Yes Miss Brownie, I am royalty, King of the Entire Western Suburbs. Unfortunately, my subjects have no knowledge of this. Perhaps I should knock on their doors and tell them.

But meanwhile, you are a fine detective; a keen observer of fact; I refer to your comparison of dates. N'est ce pas.

I've read none of Miss Woo Woo's fiction. -Or perhaps I have, without realising it.

Yours (most charmingly)
R.H.

Scrivener said...

Oooh, I'm "gorgeous" now? Is it just because of the green hair? I don't think anyone's ever called me that before, hope it wasn't entirely sarcastic...

Zoe said...

Yep, it would be the NH. I picked "Sin on Wheels", and like it very, very much.

I got the full speech about you, too. She's a big fan.

BwcaBrownie said...

RH - look in the beachgirls sidebar for PillowBook, go to Windows. Very erotic. and make yourself a blog so we can stop whispering to each in other bloggers screenrooms.
Mr Morgen: no sarcasm at all. The students reactions were fascinating - as a mature age uni student I found the young ones to be very conservative, in that if they had outlandish dress, it was the same outlandish as everyone else. XXX

Zoe - Springys over-the-top mourning may have been a manifestation of some guilt? I am thinking this to counter-act the romantic appeal of it, because I cannot believe that men ever actually really love women - it's just lust and laundry and after they get their little princes, they say 'get a life' and they leave.

R.H. said...

Men don't really love women? Miss Brownie, you're trying to be controversial. And will probably succeed.

But of course men really love women!- and get dependant on them too, like nothing else!

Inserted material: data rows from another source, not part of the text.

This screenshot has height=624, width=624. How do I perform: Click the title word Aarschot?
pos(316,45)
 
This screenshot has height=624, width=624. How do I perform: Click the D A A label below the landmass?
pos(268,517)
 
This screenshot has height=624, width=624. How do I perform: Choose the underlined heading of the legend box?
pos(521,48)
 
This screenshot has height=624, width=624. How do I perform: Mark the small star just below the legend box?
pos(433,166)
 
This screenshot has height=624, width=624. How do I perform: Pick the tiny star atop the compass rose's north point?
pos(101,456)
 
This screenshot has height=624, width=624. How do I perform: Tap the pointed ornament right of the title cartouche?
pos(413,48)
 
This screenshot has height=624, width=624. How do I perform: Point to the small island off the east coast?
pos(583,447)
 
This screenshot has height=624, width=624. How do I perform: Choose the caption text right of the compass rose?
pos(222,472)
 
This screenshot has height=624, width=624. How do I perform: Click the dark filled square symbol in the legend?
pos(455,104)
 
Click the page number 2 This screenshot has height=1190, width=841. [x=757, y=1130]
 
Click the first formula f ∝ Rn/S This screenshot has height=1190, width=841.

Miss Brownie my career as a blog reply person has been terrifying enough, having my own blog would be curtains. Meanwhile, I've read Miss Woo Woo's story. Here's my critique: Too long. Too many adjectives. Too many unfunny metaphors. And so on. And on....

That is all.

R.H.

BwcaBrownie said...

rh - NOT being inflammatory at all - just life's experience speaking. Dependence or co-dependence, is not love - that's the first thing they clear up in marriage guidance counselling. I am suspicious of Springthorpe's level of devotion.

you have a twin mind - the first time I read you I thought 'It's Him!' He would have judged that story exactly the way you did. He is in Harrow England and we clashed on a women-crime-writer's blog last year. You 'channel' him - it is spooky possums (because I know from one of your posts elsewhere that you really are not him just a brain twin.) keep taking the tablets. XX brownie.

R.H. said...

When I was in grade 6, the smartest, best looking and most popular kid in the class, went head over heels for the plainest-looking girl. She was a frump.

I remember most of all how on the last day when he received his medallion as dux of the class, he was asked to take it around the room and show it to all the kids. He paused so long at her desk, and held it so close to her face, that everyone giggled.

I couldn't understand it. It's astonishing. Yes, but it happens.

If a film is ever made about Mrs Springthorpe you can bet she'll look beautiful. Because that's what film does. It's what all popular culture does. It tells lies. Big lies.

Anonymous said...

Did Springthorpe's wife meet an unexpected death due to too much opium during her birth of her son.
Why are the poppy flowers on each foot of the bier? i.e. Poppys represent pain relief

lucy tartan said...

The poppies represent rest and forgetfulness - oblivion.